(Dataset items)
· · ·

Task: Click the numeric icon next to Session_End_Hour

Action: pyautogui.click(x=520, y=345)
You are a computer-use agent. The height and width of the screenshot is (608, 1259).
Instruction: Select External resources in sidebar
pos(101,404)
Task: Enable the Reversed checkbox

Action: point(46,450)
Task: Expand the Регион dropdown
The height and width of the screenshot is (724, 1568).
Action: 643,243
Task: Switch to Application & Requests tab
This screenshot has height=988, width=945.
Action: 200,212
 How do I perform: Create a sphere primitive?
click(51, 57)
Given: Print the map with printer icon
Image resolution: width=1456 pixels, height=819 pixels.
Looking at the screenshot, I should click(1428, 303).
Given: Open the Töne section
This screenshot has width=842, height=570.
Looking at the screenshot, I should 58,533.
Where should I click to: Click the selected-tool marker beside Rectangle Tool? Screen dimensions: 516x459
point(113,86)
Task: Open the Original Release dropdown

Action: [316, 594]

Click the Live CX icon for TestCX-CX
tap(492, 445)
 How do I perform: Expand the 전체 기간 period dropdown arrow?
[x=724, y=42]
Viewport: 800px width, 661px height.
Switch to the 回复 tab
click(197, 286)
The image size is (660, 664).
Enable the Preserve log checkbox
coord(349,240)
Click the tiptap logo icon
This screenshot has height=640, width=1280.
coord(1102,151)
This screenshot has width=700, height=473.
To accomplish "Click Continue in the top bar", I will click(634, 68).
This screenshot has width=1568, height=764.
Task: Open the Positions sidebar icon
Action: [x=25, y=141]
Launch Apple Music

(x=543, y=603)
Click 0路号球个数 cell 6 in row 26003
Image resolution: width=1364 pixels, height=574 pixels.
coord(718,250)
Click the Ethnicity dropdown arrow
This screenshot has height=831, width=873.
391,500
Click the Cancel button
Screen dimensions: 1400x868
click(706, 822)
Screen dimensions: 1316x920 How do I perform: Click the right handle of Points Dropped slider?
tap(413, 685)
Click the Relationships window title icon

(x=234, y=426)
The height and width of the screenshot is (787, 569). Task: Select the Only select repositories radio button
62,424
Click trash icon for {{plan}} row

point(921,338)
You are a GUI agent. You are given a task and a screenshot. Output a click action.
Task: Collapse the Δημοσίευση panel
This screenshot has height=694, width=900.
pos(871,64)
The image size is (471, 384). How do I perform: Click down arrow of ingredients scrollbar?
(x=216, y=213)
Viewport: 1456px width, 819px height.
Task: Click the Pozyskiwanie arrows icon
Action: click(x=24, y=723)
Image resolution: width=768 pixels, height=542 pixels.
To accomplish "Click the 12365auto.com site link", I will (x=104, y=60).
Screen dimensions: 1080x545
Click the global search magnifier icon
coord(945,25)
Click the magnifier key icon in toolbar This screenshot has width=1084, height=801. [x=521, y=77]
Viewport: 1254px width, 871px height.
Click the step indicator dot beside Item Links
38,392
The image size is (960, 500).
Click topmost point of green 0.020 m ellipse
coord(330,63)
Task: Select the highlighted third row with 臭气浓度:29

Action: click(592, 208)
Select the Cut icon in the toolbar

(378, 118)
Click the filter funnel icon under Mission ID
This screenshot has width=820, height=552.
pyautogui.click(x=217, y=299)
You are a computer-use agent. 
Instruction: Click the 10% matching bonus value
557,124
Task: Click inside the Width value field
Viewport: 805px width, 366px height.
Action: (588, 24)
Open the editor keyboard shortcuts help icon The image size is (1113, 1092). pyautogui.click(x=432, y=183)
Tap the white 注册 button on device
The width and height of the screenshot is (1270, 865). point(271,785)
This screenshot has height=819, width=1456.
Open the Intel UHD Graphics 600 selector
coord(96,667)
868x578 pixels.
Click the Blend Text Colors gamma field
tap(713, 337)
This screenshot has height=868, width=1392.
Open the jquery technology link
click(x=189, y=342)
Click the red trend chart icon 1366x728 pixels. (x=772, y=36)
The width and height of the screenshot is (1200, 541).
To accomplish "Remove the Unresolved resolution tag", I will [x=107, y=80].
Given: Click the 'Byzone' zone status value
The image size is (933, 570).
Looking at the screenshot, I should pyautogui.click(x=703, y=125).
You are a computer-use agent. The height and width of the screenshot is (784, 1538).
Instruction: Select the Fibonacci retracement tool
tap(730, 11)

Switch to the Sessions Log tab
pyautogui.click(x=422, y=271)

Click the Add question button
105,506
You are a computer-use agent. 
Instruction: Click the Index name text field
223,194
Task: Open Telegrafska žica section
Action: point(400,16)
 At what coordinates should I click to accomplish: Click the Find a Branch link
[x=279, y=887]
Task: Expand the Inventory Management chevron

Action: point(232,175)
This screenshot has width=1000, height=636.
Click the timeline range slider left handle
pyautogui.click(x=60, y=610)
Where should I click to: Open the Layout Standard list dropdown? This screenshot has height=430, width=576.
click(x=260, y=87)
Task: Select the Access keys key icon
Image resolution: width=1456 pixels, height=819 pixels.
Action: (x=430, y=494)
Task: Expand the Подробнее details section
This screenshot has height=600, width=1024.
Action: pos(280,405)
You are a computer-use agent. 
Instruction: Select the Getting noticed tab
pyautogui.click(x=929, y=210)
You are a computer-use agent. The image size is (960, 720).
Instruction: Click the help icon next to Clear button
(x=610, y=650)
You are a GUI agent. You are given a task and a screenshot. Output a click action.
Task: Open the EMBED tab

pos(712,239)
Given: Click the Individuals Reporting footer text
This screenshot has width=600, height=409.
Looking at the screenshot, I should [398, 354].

· · ·

— TO BE DONE —
From the rows above, pull out every line that contains the string "section" and copy each one in full.

— THE COMPLETED TASK —
Given: Open the Töne section
Task: Open Telegrafska žica section
Task: Expand the Подробнее details section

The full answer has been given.